"Are we hardwired to crave more? From food and stuff to information and influence, why can’t we ever get enough?
Michael Easter, author of The Comfort Crisis and one of the world’s leading experts on behavior change, shows that the problem isn’t you. The problem is your scarcity mindset, left over from our ancient ancestors. They had to constantly seek and consume to survive because vital survival tools like food, material goods, information, and power were scarce and hard to find. But with our modern ability to easily fulfill our ancient desire for more, our hardwired "scarcity brain" is now backfiring. And new technology and institutions—from dating and entertainment apps to our food and economic systems—are exploiting our scarcity brain. They’re bombarding us with subversive "scarcity cues", subtle triggers that lead us into low-reward cravings that hurt us in the long run. Scarcity cues can be direct and all-encompassing, like a sagging economy. Or they can be subtle and slight, like our neighbor buying a shiny new car.
Easter traveled the world to consult with remarkable innovators and leading scientists who are finding surprising solutions for our scarcity brain.
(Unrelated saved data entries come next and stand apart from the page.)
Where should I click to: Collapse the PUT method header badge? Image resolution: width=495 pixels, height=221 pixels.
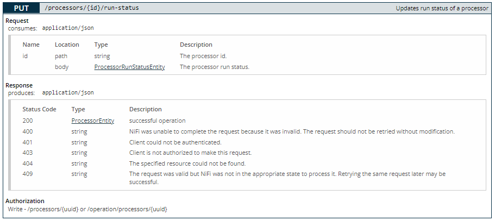click(21, 8)
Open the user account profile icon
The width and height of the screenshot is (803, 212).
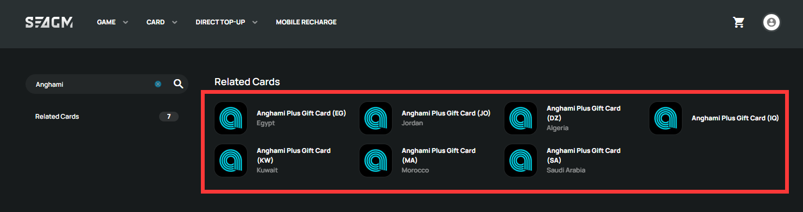point(772,22)
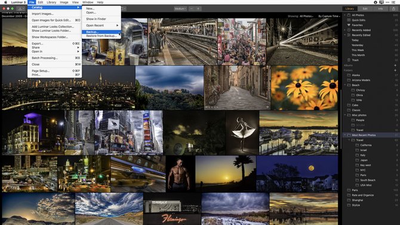This screenshot has width=400, height=225.
Task: Choose Restore from Backup... menu entry
Action: click(x=101, y=36)
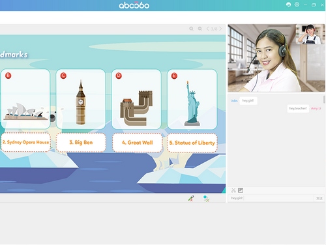326x245 pixels.
Task: Click the red letter D badge
Action: tap(119, 76)
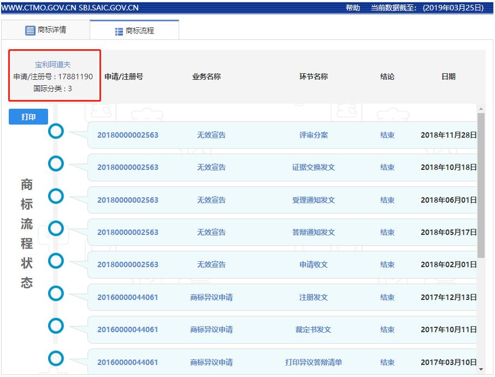Click timeline circle for 证据交换发文 step
Viewport: 495px width, 377px height.
56,163
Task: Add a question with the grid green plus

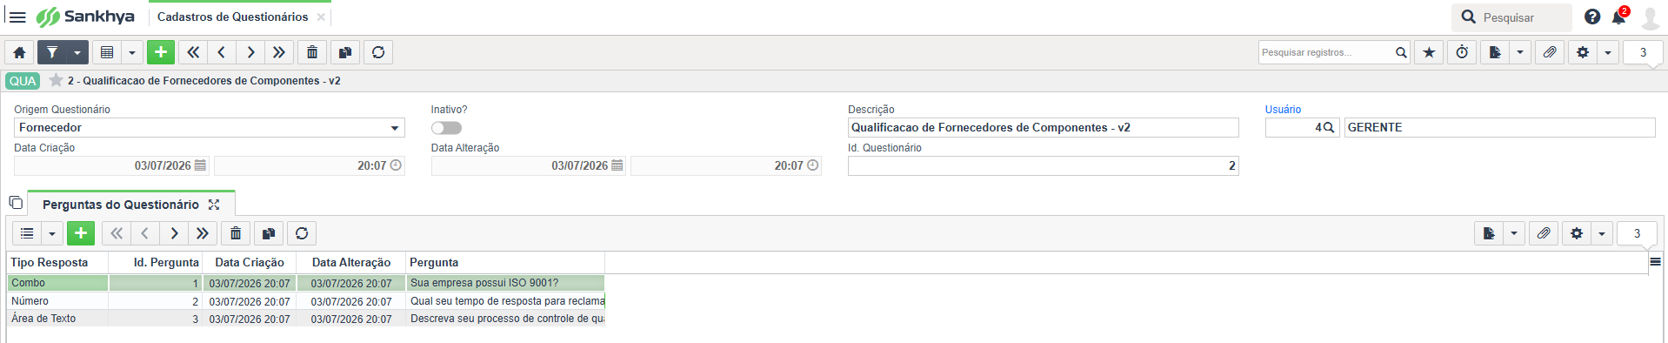Action: coord(81,233)
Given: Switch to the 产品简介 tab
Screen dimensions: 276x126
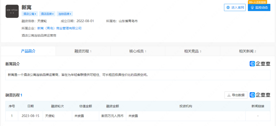Looking at the screenshot, I should coord(28,51).
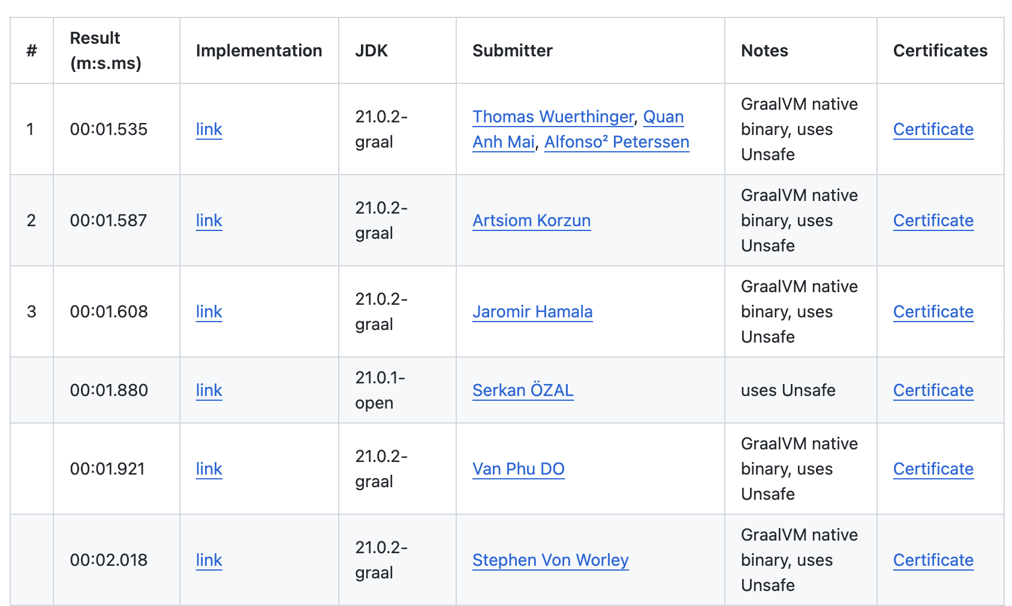Screen dimensions: 1012x606
Task: View Certificate for Serkan ÖZAL's entry
Action: [x=933, y=390]
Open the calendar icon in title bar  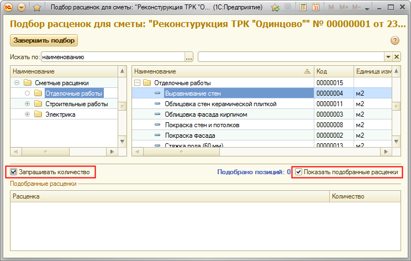point(315,8)
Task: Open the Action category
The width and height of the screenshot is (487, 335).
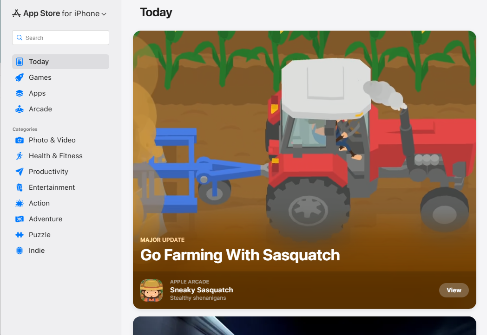Action: pos(39,203)
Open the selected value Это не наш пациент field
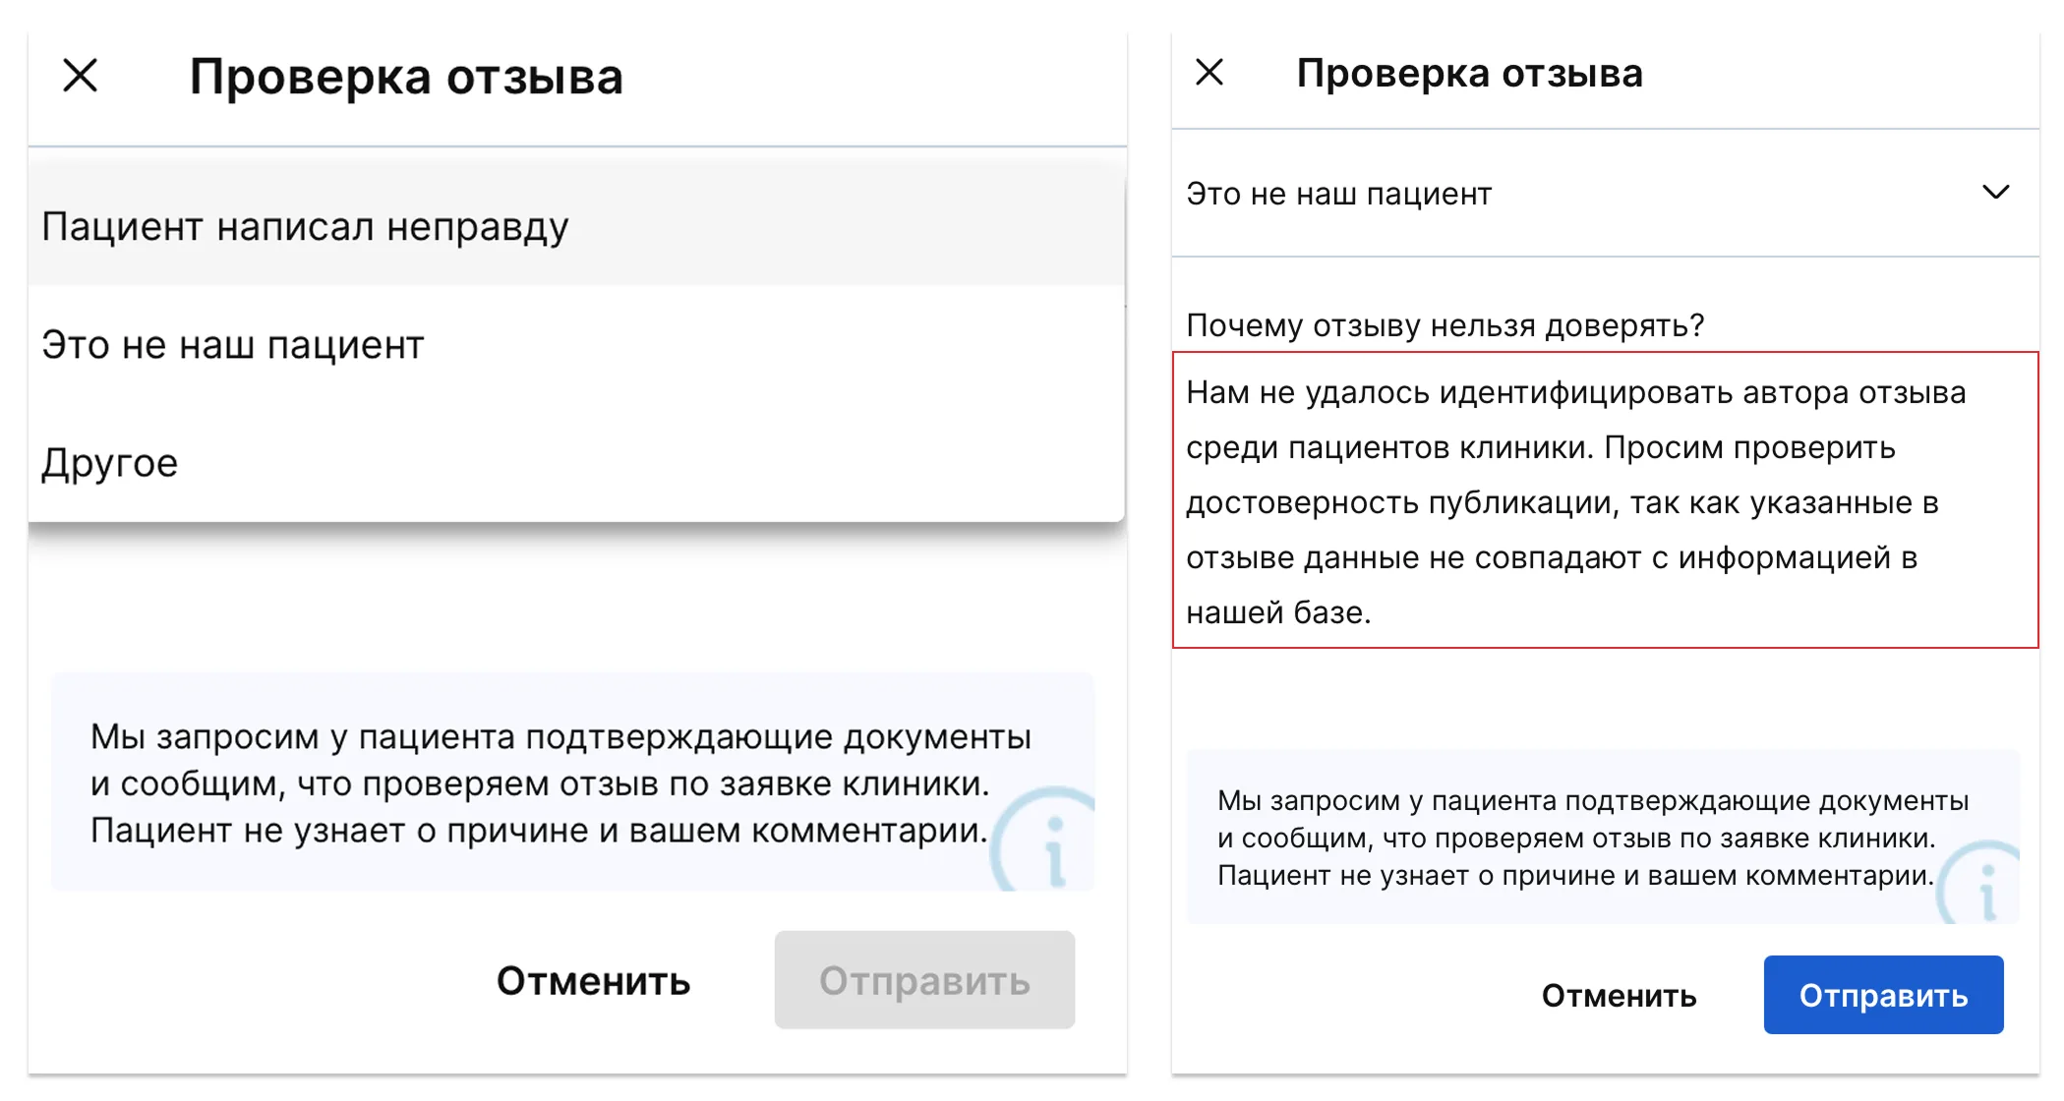Image resolution: width=2064 pixels, height=1101 pixels. click(1605, 193)
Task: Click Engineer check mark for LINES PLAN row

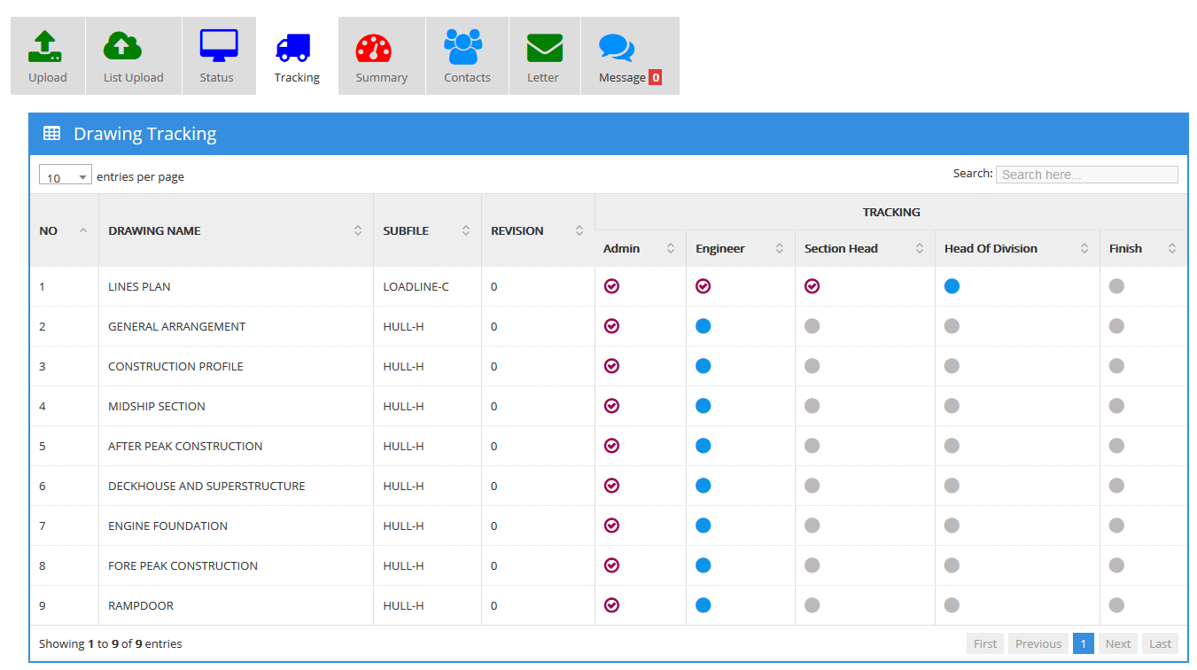Action: coord(703,286)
He discovered simple tactics that can move us towards an abundance mindset, cement healthy habits, and allow us to live our lives to the fullest and appreciate what we have, including how to:
• Detect hidden scarcity cues to stop cravings before they start, from a brilliant slot machine designer in a Las Vegas casino laboratory
• Turn alone time into the ultimate happiness hack, from artisanal coffee-making Benedictine monks
• Reignite your exploration gene for a more exciting and fulfilling life, from an astronaut onboard the International Space Station
• Reframe how we think about and fix addiction and bad habits, from Iraq’s chief psychiatrist
• Recognize when you have enough, from a woman who left a million-dollar career path to adventure the world
Our world is overloaded with everything we’re built to crave. The fix for scarcity brain isn’t to blindly aim for less. It’s to understand why we crave more in the first place, shake our worst habits, and use what we already have better. Then we can experience life in a new way—a more satisfying way."